== RECORDS SHOWN ==
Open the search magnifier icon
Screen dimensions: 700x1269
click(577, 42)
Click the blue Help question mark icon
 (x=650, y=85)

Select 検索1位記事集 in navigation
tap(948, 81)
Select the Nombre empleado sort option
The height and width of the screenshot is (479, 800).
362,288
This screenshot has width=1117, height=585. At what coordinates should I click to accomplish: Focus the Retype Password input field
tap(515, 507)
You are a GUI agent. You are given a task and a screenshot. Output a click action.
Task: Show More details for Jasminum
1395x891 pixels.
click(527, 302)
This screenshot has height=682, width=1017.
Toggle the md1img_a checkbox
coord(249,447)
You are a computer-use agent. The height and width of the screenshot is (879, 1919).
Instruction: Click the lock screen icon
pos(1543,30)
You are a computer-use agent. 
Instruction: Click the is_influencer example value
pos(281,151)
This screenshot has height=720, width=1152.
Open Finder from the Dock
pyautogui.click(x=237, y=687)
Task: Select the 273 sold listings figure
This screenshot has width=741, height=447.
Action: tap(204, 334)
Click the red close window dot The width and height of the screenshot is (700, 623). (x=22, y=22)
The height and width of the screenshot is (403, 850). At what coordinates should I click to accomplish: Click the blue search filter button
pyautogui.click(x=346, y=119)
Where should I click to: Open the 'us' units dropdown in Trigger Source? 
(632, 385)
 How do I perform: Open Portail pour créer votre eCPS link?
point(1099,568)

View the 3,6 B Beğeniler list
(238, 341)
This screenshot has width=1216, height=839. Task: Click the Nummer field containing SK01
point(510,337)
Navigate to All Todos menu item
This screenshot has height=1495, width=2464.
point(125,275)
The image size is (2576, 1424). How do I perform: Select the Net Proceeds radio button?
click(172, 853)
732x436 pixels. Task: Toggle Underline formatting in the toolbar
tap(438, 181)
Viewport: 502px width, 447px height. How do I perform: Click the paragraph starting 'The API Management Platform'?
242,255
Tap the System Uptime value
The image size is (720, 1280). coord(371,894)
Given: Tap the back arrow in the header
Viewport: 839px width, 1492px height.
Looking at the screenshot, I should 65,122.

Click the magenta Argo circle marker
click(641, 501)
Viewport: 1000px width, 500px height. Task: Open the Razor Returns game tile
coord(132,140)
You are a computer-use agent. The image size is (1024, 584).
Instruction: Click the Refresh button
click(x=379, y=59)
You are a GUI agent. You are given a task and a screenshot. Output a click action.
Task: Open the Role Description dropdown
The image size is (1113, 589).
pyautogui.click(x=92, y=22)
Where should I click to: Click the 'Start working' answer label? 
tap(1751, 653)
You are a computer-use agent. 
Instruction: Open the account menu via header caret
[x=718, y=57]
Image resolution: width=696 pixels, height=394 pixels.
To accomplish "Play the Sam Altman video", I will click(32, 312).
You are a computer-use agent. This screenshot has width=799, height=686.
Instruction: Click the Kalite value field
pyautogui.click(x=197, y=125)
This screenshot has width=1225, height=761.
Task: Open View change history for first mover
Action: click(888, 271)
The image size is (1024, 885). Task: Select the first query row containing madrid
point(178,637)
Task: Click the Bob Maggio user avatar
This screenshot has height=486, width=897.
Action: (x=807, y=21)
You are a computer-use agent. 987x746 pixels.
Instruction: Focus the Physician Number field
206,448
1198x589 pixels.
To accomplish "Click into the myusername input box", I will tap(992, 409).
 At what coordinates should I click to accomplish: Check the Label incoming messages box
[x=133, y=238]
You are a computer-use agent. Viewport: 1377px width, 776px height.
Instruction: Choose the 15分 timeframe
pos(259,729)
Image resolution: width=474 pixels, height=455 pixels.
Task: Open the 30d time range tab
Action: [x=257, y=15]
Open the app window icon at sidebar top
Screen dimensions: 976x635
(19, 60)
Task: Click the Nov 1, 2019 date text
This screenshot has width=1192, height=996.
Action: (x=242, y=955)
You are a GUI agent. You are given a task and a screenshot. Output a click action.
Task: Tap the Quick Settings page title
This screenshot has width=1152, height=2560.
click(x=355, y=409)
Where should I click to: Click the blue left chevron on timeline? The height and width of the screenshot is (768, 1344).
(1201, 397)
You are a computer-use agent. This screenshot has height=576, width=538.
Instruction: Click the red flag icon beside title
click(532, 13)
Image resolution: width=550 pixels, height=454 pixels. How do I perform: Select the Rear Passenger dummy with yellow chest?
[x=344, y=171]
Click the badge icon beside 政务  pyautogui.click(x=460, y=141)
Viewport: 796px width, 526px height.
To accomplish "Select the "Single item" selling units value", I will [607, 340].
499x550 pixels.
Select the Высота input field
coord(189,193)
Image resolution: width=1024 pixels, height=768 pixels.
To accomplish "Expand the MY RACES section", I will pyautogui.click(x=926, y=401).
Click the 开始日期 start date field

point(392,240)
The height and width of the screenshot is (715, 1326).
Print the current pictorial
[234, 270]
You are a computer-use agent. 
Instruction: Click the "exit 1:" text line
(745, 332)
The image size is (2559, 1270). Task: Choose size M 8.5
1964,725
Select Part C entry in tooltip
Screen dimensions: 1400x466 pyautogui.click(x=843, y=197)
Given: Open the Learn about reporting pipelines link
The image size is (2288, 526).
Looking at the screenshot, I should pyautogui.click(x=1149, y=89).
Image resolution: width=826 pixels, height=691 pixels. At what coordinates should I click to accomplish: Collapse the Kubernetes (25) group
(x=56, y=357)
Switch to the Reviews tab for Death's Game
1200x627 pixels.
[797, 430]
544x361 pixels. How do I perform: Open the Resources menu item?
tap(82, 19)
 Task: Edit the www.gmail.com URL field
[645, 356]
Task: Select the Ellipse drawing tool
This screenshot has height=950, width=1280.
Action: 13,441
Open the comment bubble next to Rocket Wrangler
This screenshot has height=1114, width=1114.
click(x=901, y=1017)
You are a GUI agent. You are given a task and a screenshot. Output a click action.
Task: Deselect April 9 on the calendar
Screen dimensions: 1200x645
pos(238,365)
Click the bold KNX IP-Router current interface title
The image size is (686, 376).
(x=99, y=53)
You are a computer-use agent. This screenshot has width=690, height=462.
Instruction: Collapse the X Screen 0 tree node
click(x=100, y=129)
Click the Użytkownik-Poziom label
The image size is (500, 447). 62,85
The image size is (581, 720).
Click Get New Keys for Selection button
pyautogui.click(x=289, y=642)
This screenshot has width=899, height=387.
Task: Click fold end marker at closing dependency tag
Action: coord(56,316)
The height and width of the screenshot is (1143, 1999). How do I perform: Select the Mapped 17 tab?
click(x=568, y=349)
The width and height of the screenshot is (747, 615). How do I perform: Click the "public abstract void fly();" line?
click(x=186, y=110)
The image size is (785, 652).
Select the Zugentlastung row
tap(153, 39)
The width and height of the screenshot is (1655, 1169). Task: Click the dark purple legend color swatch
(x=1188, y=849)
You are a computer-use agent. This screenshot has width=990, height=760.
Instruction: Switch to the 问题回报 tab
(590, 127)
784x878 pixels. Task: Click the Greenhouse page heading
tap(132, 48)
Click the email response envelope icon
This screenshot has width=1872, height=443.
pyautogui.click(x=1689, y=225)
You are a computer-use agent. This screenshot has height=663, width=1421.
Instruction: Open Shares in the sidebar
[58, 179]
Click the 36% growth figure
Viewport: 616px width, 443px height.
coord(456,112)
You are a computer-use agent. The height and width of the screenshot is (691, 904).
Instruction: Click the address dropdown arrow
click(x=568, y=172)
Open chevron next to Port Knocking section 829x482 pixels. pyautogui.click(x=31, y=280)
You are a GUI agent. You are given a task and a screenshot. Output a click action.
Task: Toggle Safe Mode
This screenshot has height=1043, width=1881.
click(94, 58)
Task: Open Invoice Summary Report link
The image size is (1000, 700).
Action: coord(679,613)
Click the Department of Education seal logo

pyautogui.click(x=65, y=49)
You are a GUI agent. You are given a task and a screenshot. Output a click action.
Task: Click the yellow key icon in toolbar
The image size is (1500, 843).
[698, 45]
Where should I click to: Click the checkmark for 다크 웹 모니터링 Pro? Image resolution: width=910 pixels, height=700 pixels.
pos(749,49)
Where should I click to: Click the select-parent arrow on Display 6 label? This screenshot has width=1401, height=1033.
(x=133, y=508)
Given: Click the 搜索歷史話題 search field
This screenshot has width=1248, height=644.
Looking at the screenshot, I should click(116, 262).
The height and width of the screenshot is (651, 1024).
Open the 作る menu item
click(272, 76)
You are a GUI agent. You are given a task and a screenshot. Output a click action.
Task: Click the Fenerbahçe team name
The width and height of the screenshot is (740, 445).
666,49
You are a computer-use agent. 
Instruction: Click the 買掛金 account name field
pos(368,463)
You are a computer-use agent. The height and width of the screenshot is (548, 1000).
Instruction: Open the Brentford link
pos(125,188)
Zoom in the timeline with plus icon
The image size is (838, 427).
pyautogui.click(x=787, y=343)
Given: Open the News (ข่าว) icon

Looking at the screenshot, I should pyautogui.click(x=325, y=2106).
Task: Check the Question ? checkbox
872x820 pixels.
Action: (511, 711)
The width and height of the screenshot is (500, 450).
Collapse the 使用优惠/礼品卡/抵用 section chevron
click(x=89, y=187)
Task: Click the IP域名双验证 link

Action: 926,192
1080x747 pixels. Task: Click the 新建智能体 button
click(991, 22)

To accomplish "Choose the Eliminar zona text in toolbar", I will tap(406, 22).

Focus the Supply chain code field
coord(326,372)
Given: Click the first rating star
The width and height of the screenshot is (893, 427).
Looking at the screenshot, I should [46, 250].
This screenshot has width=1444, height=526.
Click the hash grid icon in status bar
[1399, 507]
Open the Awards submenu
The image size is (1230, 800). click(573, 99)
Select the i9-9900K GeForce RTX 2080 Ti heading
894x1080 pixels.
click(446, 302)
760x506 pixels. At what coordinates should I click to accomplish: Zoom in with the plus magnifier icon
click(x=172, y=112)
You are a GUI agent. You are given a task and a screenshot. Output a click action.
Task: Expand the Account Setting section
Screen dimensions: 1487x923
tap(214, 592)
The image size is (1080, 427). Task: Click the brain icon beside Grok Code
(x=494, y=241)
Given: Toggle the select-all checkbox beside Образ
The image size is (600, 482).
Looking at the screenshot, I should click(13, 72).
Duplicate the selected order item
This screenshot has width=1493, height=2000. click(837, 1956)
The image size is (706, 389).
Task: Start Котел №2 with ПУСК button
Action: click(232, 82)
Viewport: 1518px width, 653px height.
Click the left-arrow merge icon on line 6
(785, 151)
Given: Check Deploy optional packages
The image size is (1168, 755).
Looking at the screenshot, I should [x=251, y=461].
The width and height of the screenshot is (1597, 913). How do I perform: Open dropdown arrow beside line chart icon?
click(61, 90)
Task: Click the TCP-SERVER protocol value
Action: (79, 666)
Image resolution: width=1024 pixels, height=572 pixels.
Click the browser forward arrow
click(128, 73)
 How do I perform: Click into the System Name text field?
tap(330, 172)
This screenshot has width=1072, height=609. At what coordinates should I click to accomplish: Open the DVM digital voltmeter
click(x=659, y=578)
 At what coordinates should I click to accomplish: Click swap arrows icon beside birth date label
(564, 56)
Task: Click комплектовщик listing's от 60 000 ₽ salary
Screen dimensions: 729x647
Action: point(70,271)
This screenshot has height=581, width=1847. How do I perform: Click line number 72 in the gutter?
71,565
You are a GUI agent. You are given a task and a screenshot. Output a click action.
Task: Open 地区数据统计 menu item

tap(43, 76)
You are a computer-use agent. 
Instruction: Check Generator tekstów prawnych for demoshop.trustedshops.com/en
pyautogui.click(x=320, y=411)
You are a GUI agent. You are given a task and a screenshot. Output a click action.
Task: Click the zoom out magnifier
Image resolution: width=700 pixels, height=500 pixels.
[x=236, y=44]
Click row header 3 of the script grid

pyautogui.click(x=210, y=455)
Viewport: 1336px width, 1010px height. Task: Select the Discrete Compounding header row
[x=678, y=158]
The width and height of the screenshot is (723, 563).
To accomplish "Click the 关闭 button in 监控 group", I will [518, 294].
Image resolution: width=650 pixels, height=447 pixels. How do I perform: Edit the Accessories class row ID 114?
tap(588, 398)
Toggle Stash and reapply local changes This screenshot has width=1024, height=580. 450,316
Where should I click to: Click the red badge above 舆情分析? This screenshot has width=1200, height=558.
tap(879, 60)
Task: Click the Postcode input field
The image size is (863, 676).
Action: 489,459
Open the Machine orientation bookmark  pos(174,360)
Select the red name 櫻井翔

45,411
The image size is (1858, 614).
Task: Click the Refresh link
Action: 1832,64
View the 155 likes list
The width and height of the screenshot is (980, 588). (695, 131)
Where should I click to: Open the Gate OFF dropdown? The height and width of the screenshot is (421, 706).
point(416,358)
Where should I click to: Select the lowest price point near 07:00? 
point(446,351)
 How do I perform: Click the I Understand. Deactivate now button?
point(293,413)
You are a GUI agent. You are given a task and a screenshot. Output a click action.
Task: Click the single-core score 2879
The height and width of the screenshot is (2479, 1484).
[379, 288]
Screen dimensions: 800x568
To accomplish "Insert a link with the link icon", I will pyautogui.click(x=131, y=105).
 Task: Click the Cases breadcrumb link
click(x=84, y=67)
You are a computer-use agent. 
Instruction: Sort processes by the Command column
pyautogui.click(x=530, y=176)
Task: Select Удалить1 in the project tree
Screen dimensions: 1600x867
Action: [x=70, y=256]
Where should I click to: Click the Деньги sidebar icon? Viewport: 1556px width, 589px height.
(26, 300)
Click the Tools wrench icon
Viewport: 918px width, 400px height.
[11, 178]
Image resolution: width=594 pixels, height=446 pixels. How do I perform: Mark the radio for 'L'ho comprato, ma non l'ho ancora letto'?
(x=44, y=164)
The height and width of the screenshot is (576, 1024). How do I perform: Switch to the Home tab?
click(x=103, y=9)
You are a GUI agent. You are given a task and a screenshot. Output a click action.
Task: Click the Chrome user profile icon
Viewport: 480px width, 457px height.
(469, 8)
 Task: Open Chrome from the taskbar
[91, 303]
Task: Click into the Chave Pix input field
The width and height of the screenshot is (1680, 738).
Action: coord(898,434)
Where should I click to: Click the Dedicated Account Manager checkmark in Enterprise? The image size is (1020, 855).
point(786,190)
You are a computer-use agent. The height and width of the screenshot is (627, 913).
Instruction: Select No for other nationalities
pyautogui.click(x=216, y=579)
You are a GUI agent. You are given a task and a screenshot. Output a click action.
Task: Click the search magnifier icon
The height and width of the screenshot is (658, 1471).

== WORK TO COMPLETE ==
Looking at the entries above, count the lines that contain the string "window", then give the number and nothing else.

== COMPLETED TASK ==
2